= Bertrand Guilladot =

Bertrand Guilladot (or Guillaudot; died 1743) was a French priest and an alleged sorcerer. Guilladot was among the last people to be executed for witchcraft in France. He was the central figure in the Lyon witch trials that lead to the execution of several men for witchcraft in Dijon and Lyon between 1742 and 1745.

==The case==
The case was unusual, as witch trials, though still legal, had diminished in France since the Affair of the Poisons in 1680, and the execution of an alleged male sorcerer in Bordeaux in 1718 has traditionally been referred to as the last. However, a donkey-driver and the nobleman des Chauffors were in fact executed for the same crimes in Paris in 1724 and 1726 respectively.

Bertrand Guilladot was a Roman Catholic priest in Dijon. He was arrested in 1742, and put on trial charged with having made a pact with the Devil in order to find hidden treasures. He confessed to be guilty as charged. He was executed in 1743.

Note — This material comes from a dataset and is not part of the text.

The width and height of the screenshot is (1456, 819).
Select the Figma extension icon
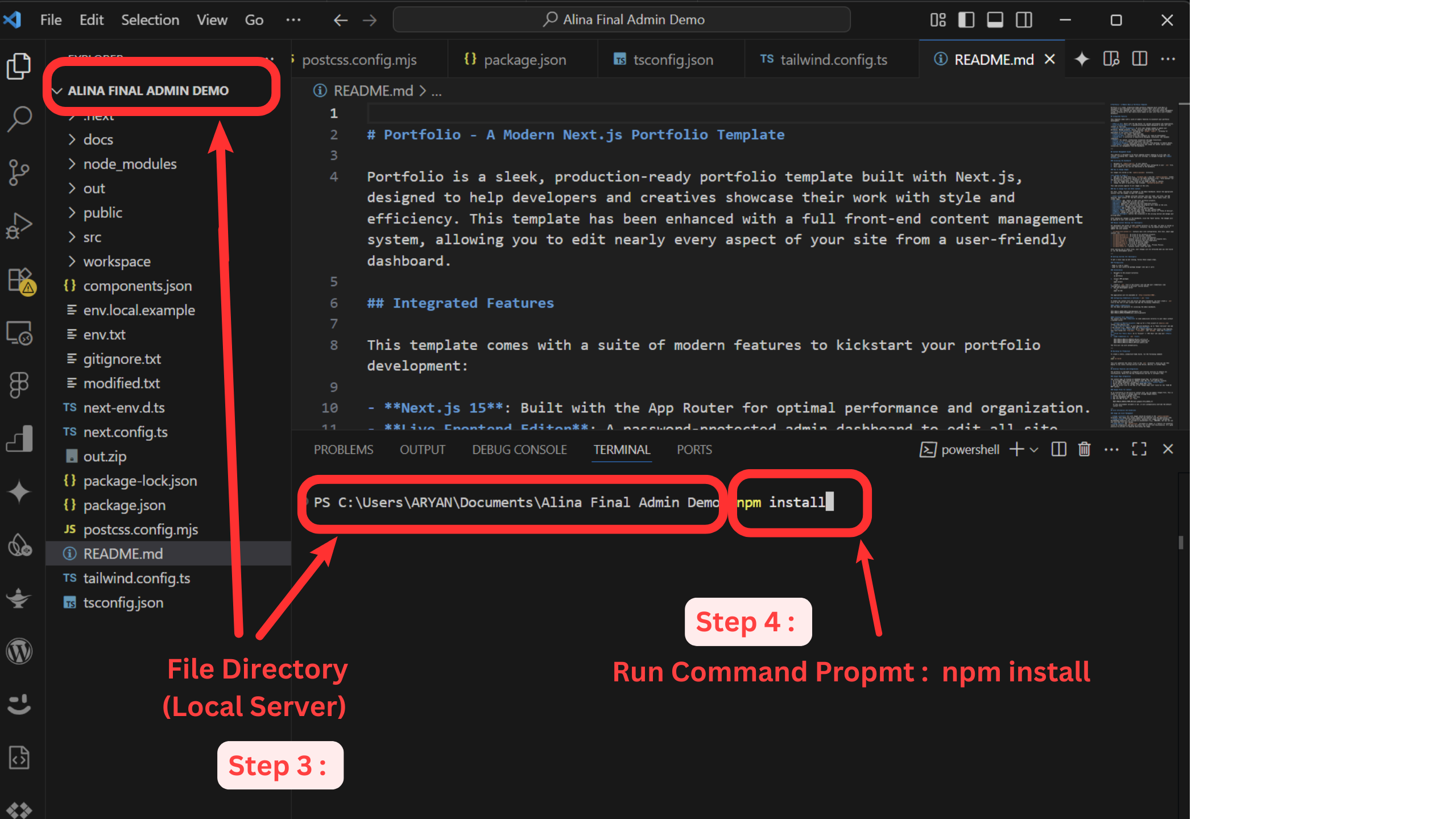(20, 384)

In his confession, he identified twenty-nine other individuals, all of them male, who reportedly had participated in the pact with him.

The witch trials begun by the denunciations in his confession were held in Lyon and lasted for three years.

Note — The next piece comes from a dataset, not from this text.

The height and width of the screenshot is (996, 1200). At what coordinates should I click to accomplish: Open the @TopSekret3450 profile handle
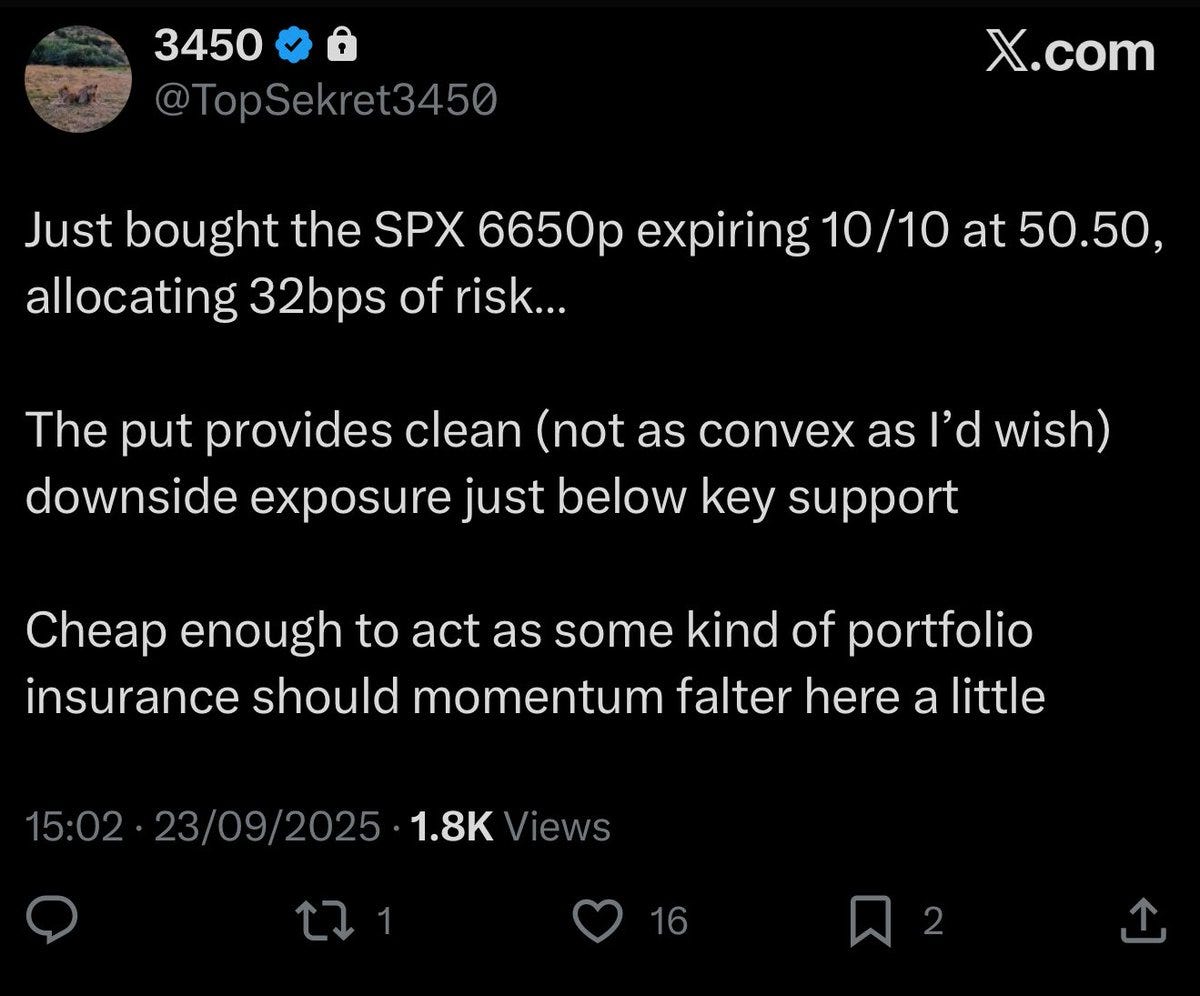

In February 1745, five of the accused men were sentenced to death for witchcraft in connection to the treasure hunting. Three of the condemned were priests, who were accused of having performed sacrilegious masses for this purpose. One of the three condemned priests, Louis Debaraz, was sentenced to be executed by burning for having performed a black mass. Twenty-three of the remaining accused were sentenced to be galley slaves.